The group of neo-conservatives surrounding Bush played a pivotal role in pushing the U.S. intervention. However, the neo-con focus was on getting to Baghdad – not on what to do once Baghdad was captured. Cluelessness competed with greed after the invasion. Who can forget the arrogance and hubris of Cheney, Rumsfeld, Perle and the whole collection of neo-cons who engineered the invasion. They believed their own fantasies.

Magical thinking dominated. It is easy to focus on the incompetence but Bush and his lieutenants seriously believed the war would be easy.
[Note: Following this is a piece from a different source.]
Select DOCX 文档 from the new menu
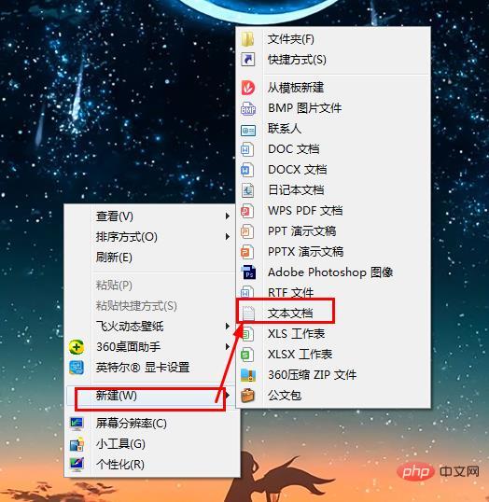This screenshot has height=502, width=489. coord(298,170)
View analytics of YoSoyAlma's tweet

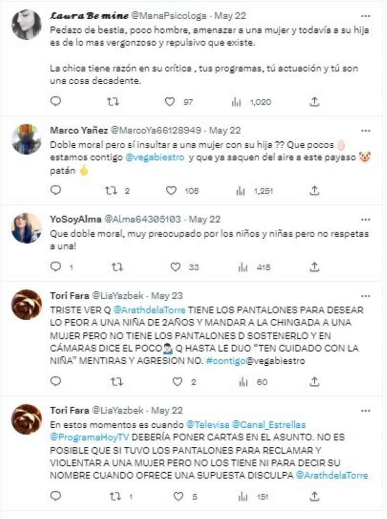coord(236,267)
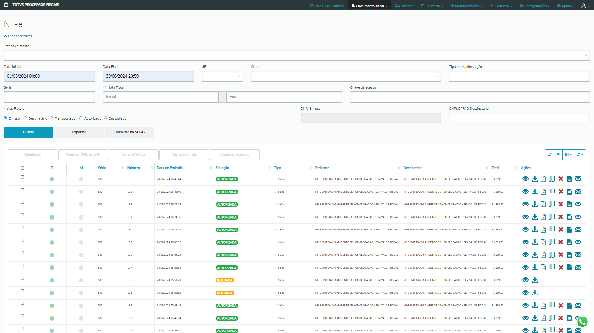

I find some other explanations for why the Iraqi war was fought less persuasive. Oil and its pursuit are always mentioned but I do not see it as a primary reason. I know Trump has said, “Why don’t we simply take their oil?” but since the invasion in 2003, more oil concessions have gone to Norway, France, China, and Russia. Of 11 contracts Iraq has signed, only one went to a U.S. company, Exxon Mobil.

Another explanation is that the war was fought to expand U.S. global dominance. This explanation ignores the conflict inside the U.S. foreign policy establishment at the time of the invasion. The old foreign policy establishment reflected in figures like Brent Scowcroft and James Baker opposed the war. They clung to a more realpolitick view, dubious of easy victories.

One notable outcome of the war was the emergence of ISIS which formed in the aftermath of the Iraqi invasion and occupation. Without the U.S. invasion, there was no ISIS.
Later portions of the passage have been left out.